2002 terrorist attack by Naxalites in north-central India

The Rafiganj rail disaster was the derailment of a luxury Howrah Rajdhani Express train led by Ghaziabad-based WAP-5 on a bridge over the Dhave River in North-Central India, on 10 September 2002. At least 130 people were killed in the crash, which was attributed in some reports to sabotage by a local Maoist terrorist group, the Naxalites.

== Accident overview ==
The crash occurred at 10:40 p.m., when the Eastern Railway's high-speed, luxury Howrah Rajdhani Express train travelling at a speed of 130 km/h derailed on a 300-foot bridge over the Dhave River near the town of Rafiganj near Gaya. It was led by a Ghaziabad-based WAP-5 locomotive.

== Train details and derailment ==
The train had left Howrah with over 1,000 people on board six hours before, and was heading towards New Delhi. Fifteen of the 18 train cars derailed and fell across the tracks, two of them tumbling into the river beneath. People from other carriages were also thrown into the water by the force of the crash.

== Rescue operations ==
Rescuers, including local military personnel, were hampered by the region's poor roads, which had become muddy due to recent rain. Locals attempted to give what aid they could, and 125 people were pulled to safety by morning, but nothing could be done for those trapped in the carriages that had fallen into the swollen river.

== Casualties ==
The death toll continued to rise in the following weeks. The river was searched for bodies, and several were found near villages downstream. The full death toll is unlikely to ever be known. In all, 130 bodies were recovered, but some sources claim that as many as 50 people are still missing. Some news reports give the figure of those killed as high as 200. At least 150 people were injured.

== Cause ==
The cause of the crash was not immediately clear, but it was originally thought that rust and metal fatigue on the colonial-era bridge contributed to a shift in the structure which cracked the rails, perhaps as a result of the heavy rains in the area.
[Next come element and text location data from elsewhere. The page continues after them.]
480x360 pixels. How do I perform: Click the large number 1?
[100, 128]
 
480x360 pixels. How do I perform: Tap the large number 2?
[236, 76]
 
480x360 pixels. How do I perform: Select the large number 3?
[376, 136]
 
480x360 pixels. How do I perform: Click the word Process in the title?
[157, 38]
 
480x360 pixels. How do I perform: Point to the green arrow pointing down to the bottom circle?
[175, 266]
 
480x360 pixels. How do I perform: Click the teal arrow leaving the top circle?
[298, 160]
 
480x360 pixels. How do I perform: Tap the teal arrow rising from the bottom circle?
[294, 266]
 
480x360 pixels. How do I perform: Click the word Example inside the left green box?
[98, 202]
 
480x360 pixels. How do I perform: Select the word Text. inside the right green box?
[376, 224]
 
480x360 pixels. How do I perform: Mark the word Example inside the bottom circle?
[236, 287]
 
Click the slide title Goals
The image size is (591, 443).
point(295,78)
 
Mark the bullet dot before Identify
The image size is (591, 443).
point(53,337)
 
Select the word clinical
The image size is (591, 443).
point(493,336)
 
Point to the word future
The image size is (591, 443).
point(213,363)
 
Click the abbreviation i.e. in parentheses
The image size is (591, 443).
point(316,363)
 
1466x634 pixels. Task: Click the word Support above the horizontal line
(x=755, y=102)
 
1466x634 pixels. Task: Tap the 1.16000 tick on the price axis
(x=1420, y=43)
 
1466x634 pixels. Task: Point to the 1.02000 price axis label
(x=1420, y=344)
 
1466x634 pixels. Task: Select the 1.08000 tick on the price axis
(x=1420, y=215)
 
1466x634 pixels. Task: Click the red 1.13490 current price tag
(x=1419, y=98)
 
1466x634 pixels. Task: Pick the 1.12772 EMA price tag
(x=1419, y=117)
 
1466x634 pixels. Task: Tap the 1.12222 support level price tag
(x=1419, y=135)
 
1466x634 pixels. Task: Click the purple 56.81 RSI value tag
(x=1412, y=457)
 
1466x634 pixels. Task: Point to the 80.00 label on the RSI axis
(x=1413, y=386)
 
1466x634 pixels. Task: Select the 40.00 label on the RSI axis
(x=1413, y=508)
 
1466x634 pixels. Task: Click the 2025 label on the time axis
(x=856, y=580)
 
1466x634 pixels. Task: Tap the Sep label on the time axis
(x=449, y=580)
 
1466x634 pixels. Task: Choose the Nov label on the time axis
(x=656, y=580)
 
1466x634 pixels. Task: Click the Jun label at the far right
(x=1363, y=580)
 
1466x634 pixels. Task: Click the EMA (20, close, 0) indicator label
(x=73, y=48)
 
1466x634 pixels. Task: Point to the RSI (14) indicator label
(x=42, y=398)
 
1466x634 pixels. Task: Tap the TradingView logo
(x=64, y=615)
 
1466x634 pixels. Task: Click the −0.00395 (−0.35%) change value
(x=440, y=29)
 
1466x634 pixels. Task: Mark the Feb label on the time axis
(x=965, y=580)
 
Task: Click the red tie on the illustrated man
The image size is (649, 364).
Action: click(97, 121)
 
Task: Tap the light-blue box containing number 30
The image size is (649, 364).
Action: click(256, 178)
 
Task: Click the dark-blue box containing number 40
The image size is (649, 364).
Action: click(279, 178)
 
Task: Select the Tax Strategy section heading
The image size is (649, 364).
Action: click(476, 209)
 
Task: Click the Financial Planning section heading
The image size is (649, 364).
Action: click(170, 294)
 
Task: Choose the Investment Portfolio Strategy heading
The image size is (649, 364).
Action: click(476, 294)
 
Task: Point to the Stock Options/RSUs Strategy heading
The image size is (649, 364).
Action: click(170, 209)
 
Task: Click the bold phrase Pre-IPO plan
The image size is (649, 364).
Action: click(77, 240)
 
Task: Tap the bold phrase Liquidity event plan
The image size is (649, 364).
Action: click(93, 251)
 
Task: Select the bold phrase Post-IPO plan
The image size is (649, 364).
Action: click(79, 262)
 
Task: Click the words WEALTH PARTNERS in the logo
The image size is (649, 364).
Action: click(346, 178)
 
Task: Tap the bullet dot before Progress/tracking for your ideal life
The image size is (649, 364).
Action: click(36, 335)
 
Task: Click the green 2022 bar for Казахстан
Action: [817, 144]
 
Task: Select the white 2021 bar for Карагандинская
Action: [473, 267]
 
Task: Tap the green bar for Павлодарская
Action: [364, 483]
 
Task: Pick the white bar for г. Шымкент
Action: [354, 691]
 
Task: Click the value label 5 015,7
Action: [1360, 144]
A railway employee said the bridge was known to be in poor state of repair, but as in the Kadalundi River rail disaster thirteen months earlier, nothing was done to repair the structure.

== Investigation and sabotage allegations ==
A later enquiry reported the cause as sabotage, pointing to missing "fish plates" which were intended to anchor the rails to the bridge. These had apparently been removed at some point shortly before the crash. The investigators reported that the plates had probably been removed by Naxalites, who were conducting a low-intensity guerrilla war at the time. The leaders of their organisation, the People's War Group had recently been arrested, and this was described as a being a revenge attack.

== Alternative theories ==
Other commentators have questioned this view, some claiming that fish plates were not missing at all, or that they were dislodged during the crash and fell into the river. Others assert that the fish plates may have been missing either through common theft for scrap metal or through the shifting of the weakened bridge shortly before the accident. The Naxalites themselves have not claimed credit for the "attack", and have never been known to target trains before.